Reading the Tao Te Ching you indeed gain a sense of Lao Tzu being a kind and gentle companion. His words - without an ounce of force - truly inhabit you. His wonder, his inner peace, his clarity, his humour.... these things are passed onto you through this idea he wraps up into the word Virtue. It becomes a jam packed word - radiant - and countless people like myself move through their lives with a sense of certainty and gratitude for him having (eventually) shared his knowing.

Taoism is understood through the observing of Yin & Yang. And the I-Ching is the Tao symbol described in complete detail. If you think of this symbol as a mask, and pull off the mask, behind it are sixty-four symbols, called Hexagrams, which depict the very fine balancing of Yin & Yang: Yang the solid line and Yin the 'broken' - like two dashes.

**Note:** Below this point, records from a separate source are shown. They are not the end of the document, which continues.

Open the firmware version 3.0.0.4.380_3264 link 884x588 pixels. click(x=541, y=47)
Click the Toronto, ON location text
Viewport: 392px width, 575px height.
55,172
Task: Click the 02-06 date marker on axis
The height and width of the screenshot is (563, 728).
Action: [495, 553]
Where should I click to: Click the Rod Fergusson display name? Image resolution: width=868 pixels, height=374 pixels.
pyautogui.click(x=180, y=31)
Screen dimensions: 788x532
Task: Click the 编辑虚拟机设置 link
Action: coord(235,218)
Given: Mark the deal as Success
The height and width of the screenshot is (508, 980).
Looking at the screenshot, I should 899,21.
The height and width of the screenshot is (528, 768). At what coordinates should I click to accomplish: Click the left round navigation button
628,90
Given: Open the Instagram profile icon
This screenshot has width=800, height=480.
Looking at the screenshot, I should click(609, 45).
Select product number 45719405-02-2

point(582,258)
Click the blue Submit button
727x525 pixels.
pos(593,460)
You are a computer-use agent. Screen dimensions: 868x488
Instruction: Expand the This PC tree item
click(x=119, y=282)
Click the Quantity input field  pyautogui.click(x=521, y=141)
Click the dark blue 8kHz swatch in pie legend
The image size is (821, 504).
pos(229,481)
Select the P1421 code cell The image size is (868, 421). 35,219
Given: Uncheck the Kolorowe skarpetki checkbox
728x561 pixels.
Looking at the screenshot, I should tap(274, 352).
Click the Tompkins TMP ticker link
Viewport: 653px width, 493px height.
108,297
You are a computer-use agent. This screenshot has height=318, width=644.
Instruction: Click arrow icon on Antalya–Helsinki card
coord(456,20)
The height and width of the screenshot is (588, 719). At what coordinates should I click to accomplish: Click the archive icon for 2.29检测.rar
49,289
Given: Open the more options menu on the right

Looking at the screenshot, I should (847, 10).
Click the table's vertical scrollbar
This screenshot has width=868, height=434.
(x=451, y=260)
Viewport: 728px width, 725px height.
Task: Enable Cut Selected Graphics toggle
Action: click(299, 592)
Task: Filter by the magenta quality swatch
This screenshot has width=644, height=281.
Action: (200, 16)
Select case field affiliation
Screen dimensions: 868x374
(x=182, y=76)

In my Book of Gardens: A Lover's Manual for Planet Earth, I have gone through the lessons of meditation from each line of the I-Ching, condensing my study into sixty-four six-line poems: "The Gardens." At the end of these poems is a long poem, "The Shorelines of Johnson's Landing" which reflects back the totality of this study, and what a more mindful life feels like and what it may look like, encouraging a grace and acceptance of our ecological and spiritual limits. The book also contains sections on how to use the I-Ching toward your own life decisions, whilst holding in the backdrop the meta-goal of a complete  sense of self-acceptance and awareness of Tao. I include a brief non-denominational meditation instruction, and two longer essays on where all of this can be readily applied today: an essay on growth-only economics, and where we need head as a species, toward an appreciation of our one world, our Earth. I call this Eco-Theology, the Practical Value of Wonder.